Work task →
Print the line containing "1069x551 pixels." and all lines after it to the end of the records below, exactly as written. No pictures.

[Stored items]
▽

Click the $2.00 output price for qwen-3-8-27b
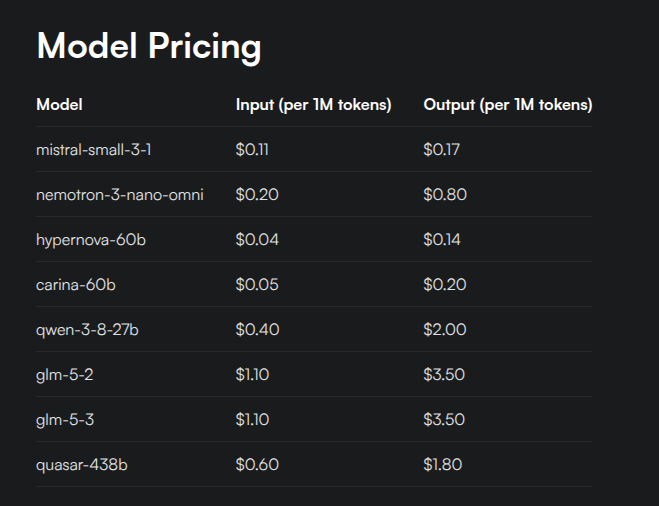[x=445, y=329]
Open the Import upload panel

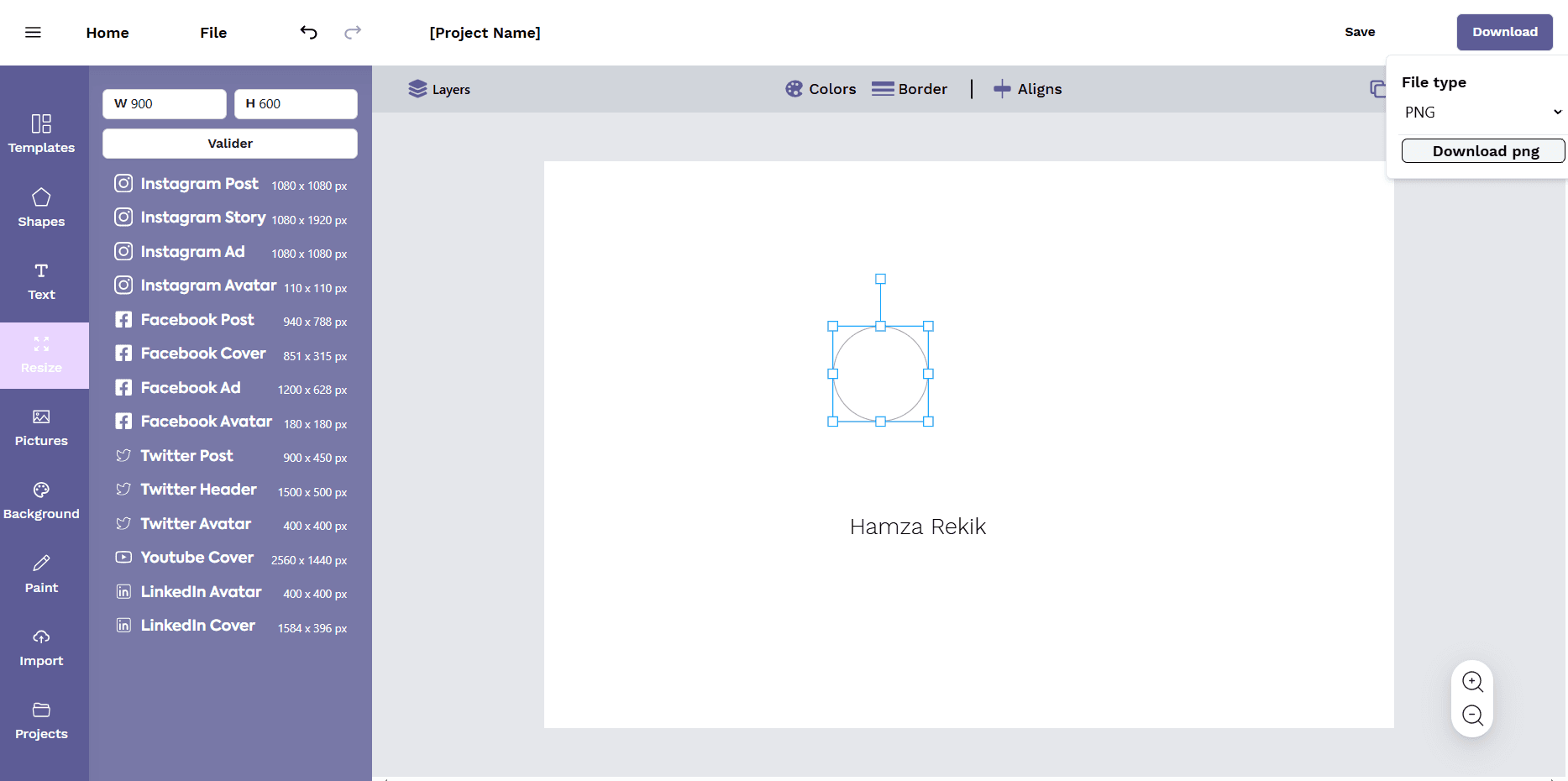(41, 647)
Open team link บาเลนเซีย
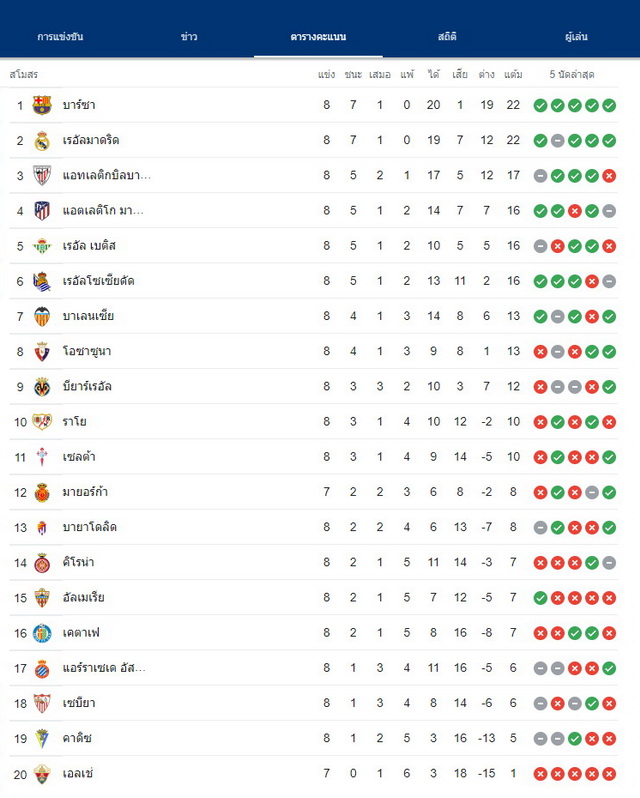Screen dimensions: 640x798 pyautogui.click(x=88, y=317)
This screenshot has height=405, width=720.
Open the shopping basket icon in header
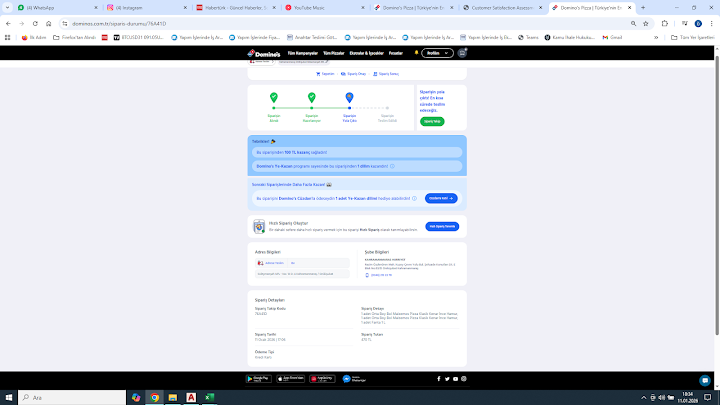pos(462,53)
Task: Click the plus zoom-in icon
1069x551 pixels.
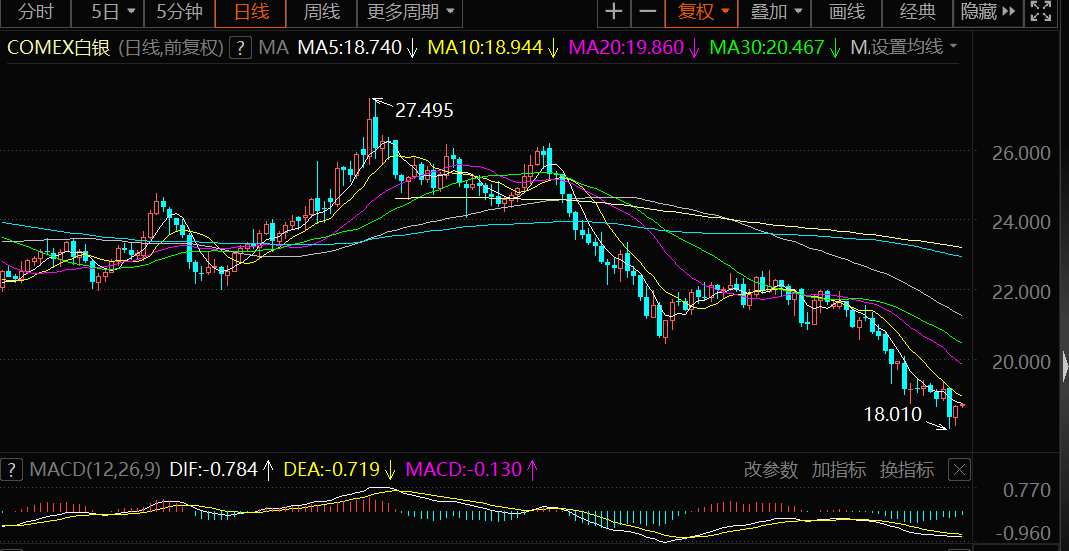Action: [x=613, y=13]
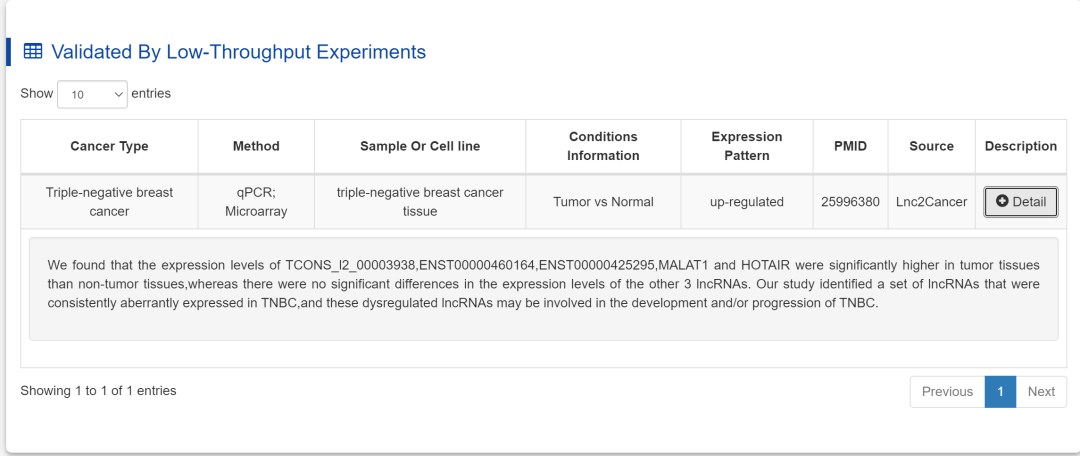Viewport: 1080px width, 456px height.
Task: Click the Triple-negative breast cancer cell
Action: point(110,202)
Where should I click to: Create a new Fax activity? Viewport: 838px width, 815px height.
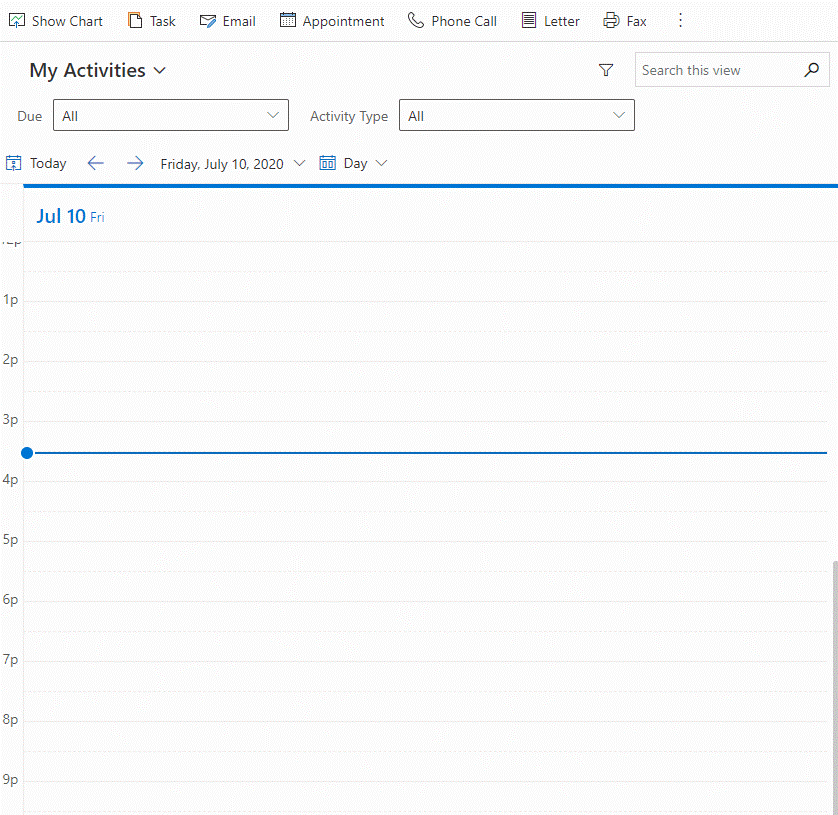click(x=625, y=21)
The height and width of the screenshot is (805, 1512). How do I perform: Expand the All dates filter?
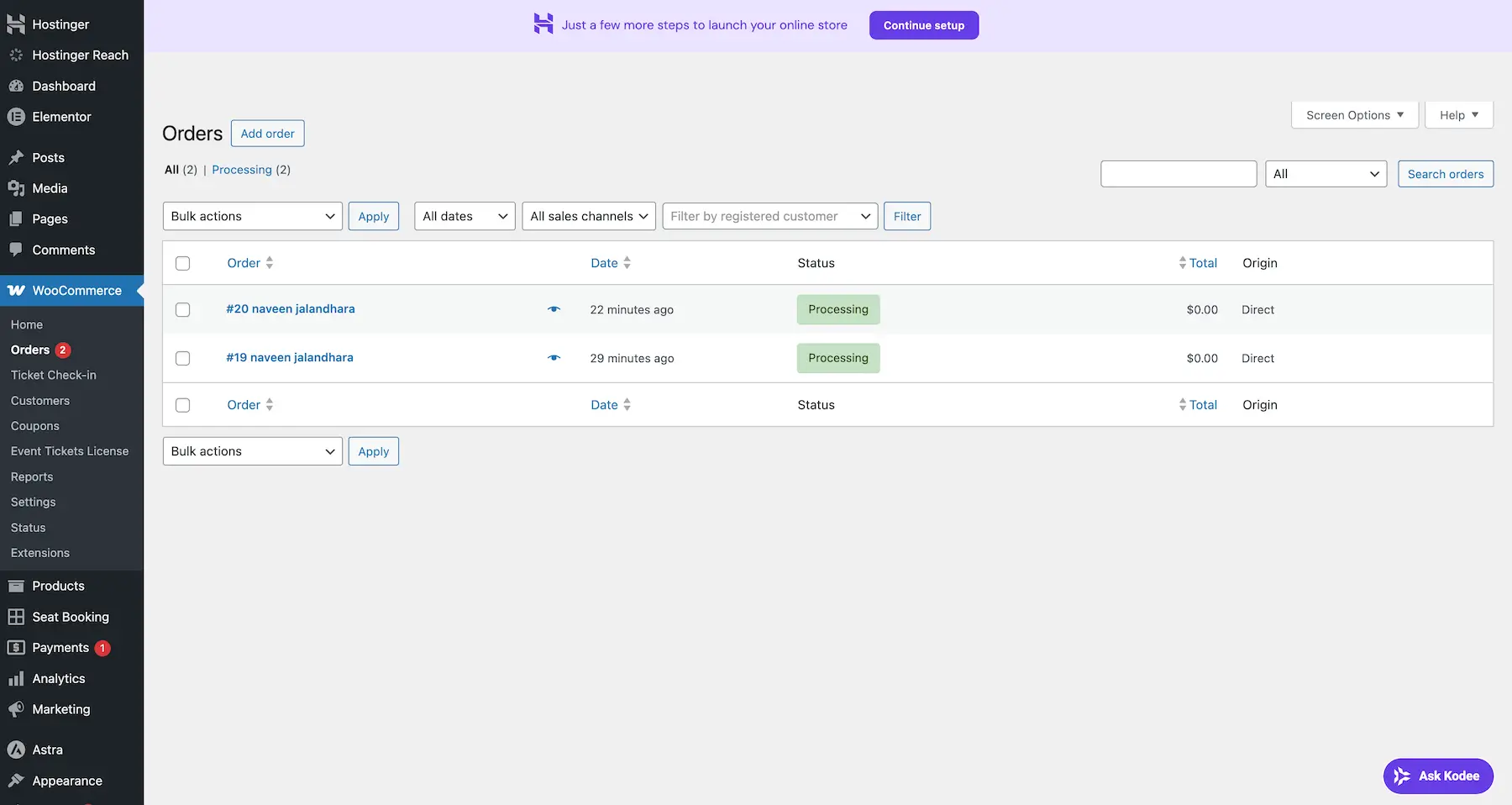coord(465,216)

△

Answer for the task →
1069x551 pixels.
Action: [x=613, y=13]
Viewport: 1080px width, 456px height.
Task: Click the Triple-negative breast cancer cell
Action: point(110,202)
Where should I click to: Create a new Fax activity? Viewport: 838px width, 815px height.
click(x=625, y=21)
The height and width of the screenshot is (805, 1512). How do I perform: Expand the All dates filter?
coord(465,216)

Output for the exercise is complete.